「何が食べたい?」

ベッドから出た私は、髪を一つに束ねながら、まだベッドの中にいる齋藤君に振り返った。

「え?何がって…言ってもいいの?」

目を輝かせた齋藤君からは、期待の2文字が見えた。

「あ、うん。私が作れる物であれば、だけど」

作れる自信が、そんなにないのに期待されちゃあと、段々自信がなくなってきた私の声が小さくなった。

「あ、でもあんまり時間がかかるのは、無理だよ?」

言い訳をしてみた。
ややこしいのは無理だよと。

齋藤君は考えたのか、顔を上げると声に出して食べたいものをリクエストした。

「グラタンかな」

「えぇ。グ、グラタン!」

「もしかしてダメなやつ?」

「あー、ううん。
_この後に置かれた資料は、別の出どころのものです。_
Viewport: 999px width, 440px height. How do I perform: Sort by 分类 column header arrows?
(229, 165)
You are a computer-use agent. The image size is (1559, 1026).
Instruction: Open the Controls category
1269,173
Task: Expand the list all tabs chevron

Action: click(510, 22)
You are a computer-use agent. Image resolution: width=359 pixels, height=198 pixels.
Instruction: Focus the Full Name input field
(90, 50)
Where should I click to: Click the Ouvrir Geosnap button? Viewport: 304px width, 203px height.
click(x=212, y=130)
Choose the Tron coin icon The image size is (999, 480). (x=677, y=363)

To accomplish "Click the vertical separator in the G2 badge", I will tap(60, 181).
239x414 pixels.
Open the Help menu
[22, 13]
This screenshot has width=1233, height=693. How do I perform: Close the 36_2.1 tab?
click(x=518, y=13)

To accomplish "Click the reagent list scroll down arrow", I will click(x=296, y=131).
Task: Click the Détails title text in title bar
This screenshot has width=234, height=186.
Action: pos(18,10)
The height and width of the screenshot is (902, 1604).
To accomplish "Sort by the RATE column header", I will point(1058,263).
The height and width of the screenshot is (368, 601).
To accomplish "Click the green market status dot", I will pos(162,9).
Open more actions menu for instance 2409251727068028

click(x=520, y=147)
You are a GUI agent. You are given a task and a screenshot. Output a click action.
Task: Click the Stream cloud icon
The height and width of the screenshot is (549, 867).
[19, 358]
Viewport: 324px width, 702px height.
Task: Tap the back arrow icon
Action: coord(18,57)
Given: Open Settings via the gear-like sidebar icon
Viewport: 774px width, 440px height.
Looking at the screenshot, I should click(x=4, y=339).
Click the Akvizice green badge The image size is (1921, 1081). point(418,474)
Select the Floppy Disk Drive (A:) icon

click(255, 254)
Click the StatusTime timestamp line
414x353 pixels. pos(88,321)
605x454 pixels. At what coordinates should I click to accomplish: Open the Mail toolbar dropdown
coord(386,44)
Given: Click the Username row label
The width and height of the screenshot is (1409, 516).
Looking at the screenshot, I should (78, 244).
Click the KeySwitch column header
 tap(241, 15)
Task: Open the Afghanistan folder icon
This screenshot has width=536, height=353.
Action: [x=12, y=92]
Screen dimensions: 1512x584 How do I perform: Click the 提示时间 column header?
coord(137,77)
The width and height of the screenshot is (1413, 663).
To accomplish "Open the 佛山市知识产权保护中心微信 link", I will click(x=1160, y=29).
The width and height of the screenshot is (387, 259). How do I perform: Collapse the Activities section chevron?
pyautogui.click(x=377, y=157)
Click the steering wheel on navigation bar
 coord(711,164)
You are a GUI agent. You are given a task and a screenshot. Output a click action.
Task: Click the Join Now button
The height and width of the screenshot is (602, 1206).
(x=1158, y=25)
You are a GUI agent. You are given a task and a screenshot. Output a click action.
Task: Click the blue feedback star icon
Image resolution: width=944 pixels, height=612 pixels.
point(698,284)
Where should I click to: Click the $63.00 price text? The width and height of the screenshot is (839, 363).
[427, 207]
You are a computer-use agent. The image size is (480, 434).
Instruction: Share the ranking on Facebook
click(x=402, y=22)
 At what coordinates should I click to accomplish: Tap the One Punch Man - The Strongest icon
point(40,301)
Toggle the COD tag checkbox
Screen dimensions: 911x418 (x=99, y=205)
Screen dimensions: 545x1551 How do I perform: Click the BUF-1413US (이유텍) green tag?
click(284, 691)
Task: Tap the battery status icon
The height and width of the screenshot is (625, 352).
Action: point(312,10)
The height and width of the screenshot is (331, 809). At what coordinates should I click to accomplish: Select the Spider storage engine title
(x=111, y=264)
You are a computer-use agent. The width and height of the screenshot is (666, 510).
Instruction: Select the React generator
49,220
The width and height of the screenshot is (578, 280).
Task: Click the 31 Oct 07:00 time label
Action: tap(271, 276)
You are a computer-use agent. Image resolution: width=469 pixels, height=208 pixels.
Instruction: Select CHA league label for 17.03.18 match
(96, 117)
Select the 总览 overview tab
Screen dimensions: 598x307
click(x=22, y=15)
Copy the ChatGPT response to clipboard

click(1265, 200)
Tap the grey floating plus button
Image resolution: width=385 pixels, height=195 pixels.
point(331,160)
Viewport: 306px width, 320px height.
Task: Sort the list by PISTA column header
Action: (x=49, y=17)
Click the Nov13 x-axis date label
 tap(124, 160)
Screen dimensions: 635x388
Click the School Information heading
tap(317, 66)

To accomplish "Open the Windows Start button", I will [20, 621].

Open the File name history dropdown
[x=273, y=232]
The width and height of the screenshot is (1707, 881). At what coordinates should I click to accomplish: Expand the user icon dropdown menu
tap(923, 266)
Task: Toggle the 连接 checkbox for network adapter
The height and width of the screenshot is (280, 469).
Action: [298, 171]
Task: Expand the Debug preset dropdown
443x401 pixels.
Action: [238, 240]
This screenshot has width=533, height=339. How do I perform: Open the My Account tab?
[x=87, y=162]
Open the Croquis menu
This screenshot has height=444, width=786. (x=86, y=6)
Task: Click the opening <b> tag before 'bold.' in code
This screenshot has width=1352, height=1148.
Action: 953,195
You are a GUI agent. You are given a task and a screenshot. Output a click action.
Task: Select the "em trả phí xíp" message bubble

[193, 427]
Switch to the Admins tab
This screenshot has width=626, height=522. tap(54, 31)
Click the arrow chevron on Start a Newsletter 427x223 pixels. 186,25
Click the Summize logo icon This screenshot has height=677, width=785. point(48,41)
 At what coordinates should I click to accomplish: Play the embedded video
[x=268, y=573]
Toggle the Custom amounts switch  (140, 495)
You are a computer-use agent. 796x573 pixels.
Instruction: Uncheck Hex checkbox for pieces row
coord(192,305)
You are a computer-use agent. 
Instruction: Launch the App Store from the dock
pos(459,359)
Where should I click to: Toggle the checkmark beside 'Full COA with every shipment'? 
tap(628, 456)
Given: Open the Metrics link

大丈夫、でもちょっと家にないものもあるから、食材買ってくるわ」

そう言うと私はベッドに齋藤君を残して、近くのスーパーに買い物に出ようとした。

「何やってんの?俺も一緒に行くから」

「えぇっ!い、一緒に?ダメだって」

「なんで?行くから」

そう言うと、齋藤君はベッドから出て出かける準備をした。

はぁ。
なんでこうなるかな…

齋藤君とスーパーで買い物なんて。
夢にまで見た、光景だけれど…

いきなり過ぎるでしょ!

「早く、行くよ」

出された手を戸惑いながら、私は握った。